I had a very high salary, lucrative stock options, and more money than I knew what to do with.

But I felt anxious and dissatisfied. On some level, my striving for success had been driven by a belief that my deep suffering would go away when I had enough wealth.


I learned first-hand that once our basic needs are taken care of, the level of contentment and happiness we experience has nothing to do with how much wealth we have.

In fact, wealth can actually make life worse!


We can use wealth to distract us from our deeper issues by spending money on things we don’t need, or worrying about losing our wealth.

Life might also get a lot more complicated with wealth.

I have become aware that I tend to worry about not having enough money in the future, and that this fear has been with me all of my life.


It is not correlated with my net equity or my net cash-flow.

2. There will always be someone richer than you

If you equate your worth to how much stuff you have, then you will always be noticing people who have more than you, and you will always be feeling that you don’t measure-up.

If you suffer from this, you’re not going to get to some magical level of net worth and finally realize that you are valuable.


In fact, the problem is going to just get worse. I bought a bigger, fancier house in Mountain View, mostly because I didn’t think that my house in Santa Clara was fancy enough.

I couldn’t, at that time, buy the level of fanciness that some of my friends could. When I moved to Mountain View, one couple I knew moved from Palo Alto—which is already nicer than Mountain View—to Los Altos Hills, which is super-fancy.

The trick is to figure out how much money you actually need and want in order to get your pragmatic needs met.


How much money do you need to live a reasonable lifestyle?

Optionally, you could also work out how much wealth you need to accumulate in order to become financially independent while living your chosen lifestyle.

It’s also important to heal the wound that makes you strive to feel valuable based on what you have. I believed that I was fundamentally worthless.


Through a process of psychotherapy, coaching, authentic friendships, and healing intimate relationships, I came to understand that I have a rich intrinsic value.

Others enjoy me just for my essence, and I learned how to internalize that so that now I can enjoy myself just for my essence also.

3. Luxury is an addictive drug!

The frugal blogger Mr. Money Mustache tells us that luxury is weakness. Luxury is an addictive drug. Until we understand this, it has the power to ruin our lives.

I remember driving my brand new luxury sports car and noticing that my identity was becoming tied up with the car. I realized that this super-expensive car would wear out and then I would need to buy another one.


To keep my identity, I would need to keep generating a lot of money. It was like having a drug habit. The car didn’t make me feel that good, but the idea of not having the car felt lame.

So I realized that I would need to keep having that fix to feel normal.
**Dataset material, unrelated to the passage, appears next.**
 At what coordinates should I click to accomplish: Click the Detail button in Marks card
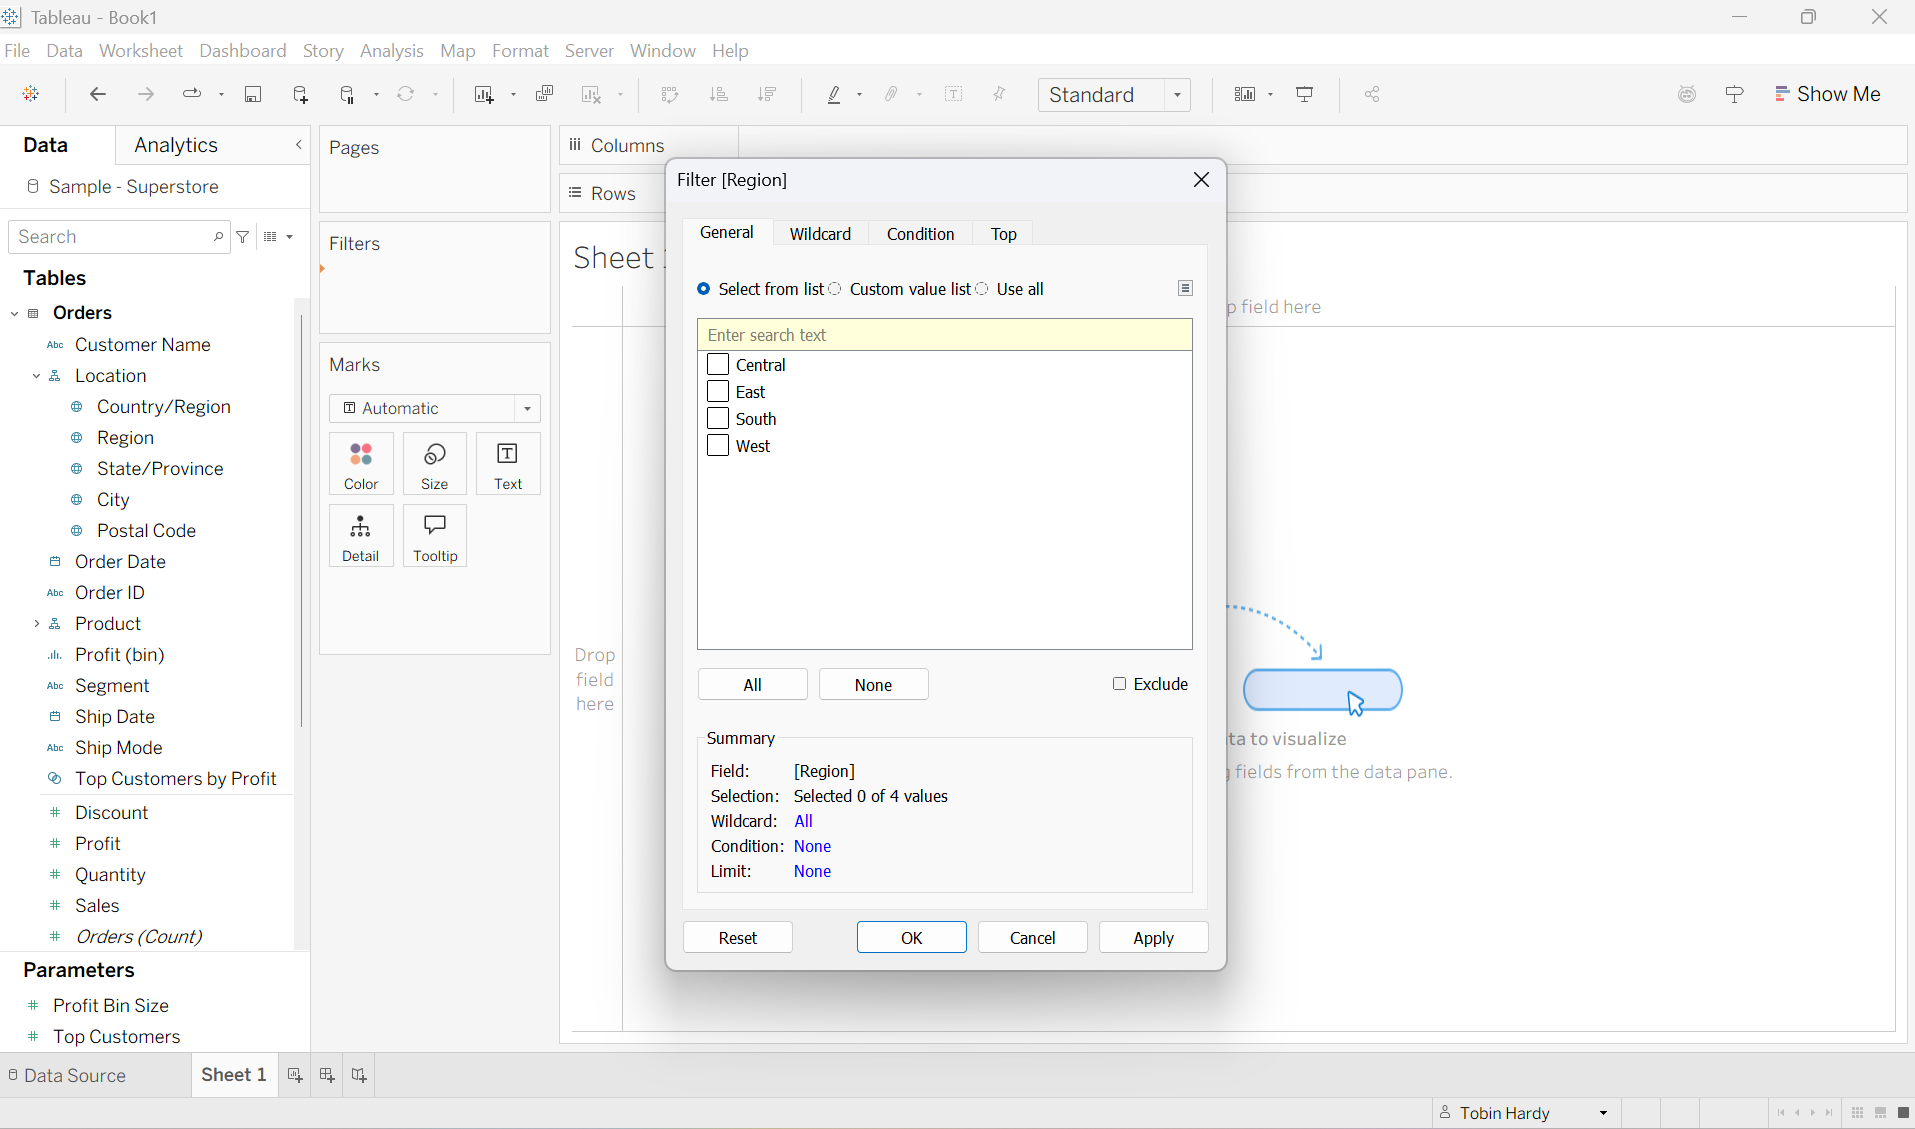[361, 536]
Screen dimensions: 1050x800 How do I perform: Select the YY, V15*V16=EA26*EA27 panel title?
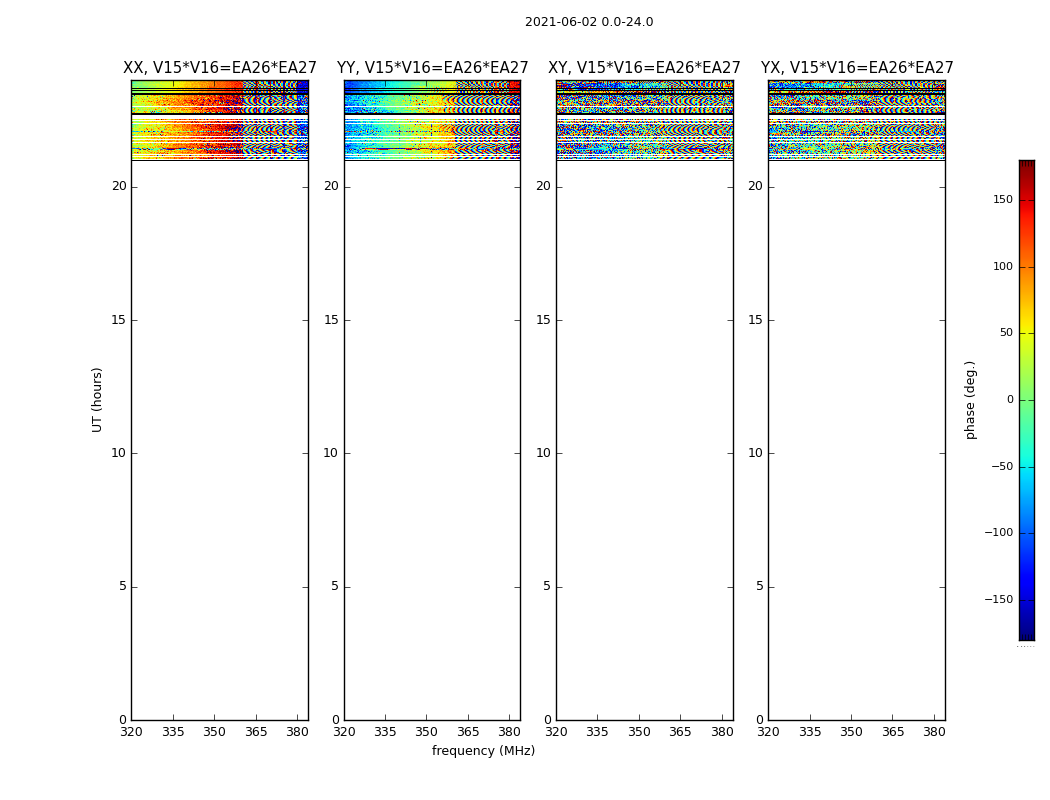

This process of getting the drug to get back to normal is a common experience for drug addicts.
Also, tolerance to the drug increases with abuse over time. An amount of the drug that was once satisfying starts to not have the desired effect. We find that we need more and more of the substance or experience to get back to normal.

The problem is that, as the U2 lyric goes, “You can never get enough of what you don’t really need.”

Once you have the Porsche Cayenne Turbo, you start wishing for a Bentley Bentayga.


The more luxury you have, the more luxury you need, but luxury never really satisfies the itch that it promises to scratch.

Luxury makes us feel successful, that we are winning at the game of life, that we are not only surviving, but thriving.


Like an opioid in our brains, luxury locks into our survival receptors. The irony is that purchasing luxury, and being dependent on it for our sense of self and wellbeing, leads to us depleting the very resources that we actually need for survival.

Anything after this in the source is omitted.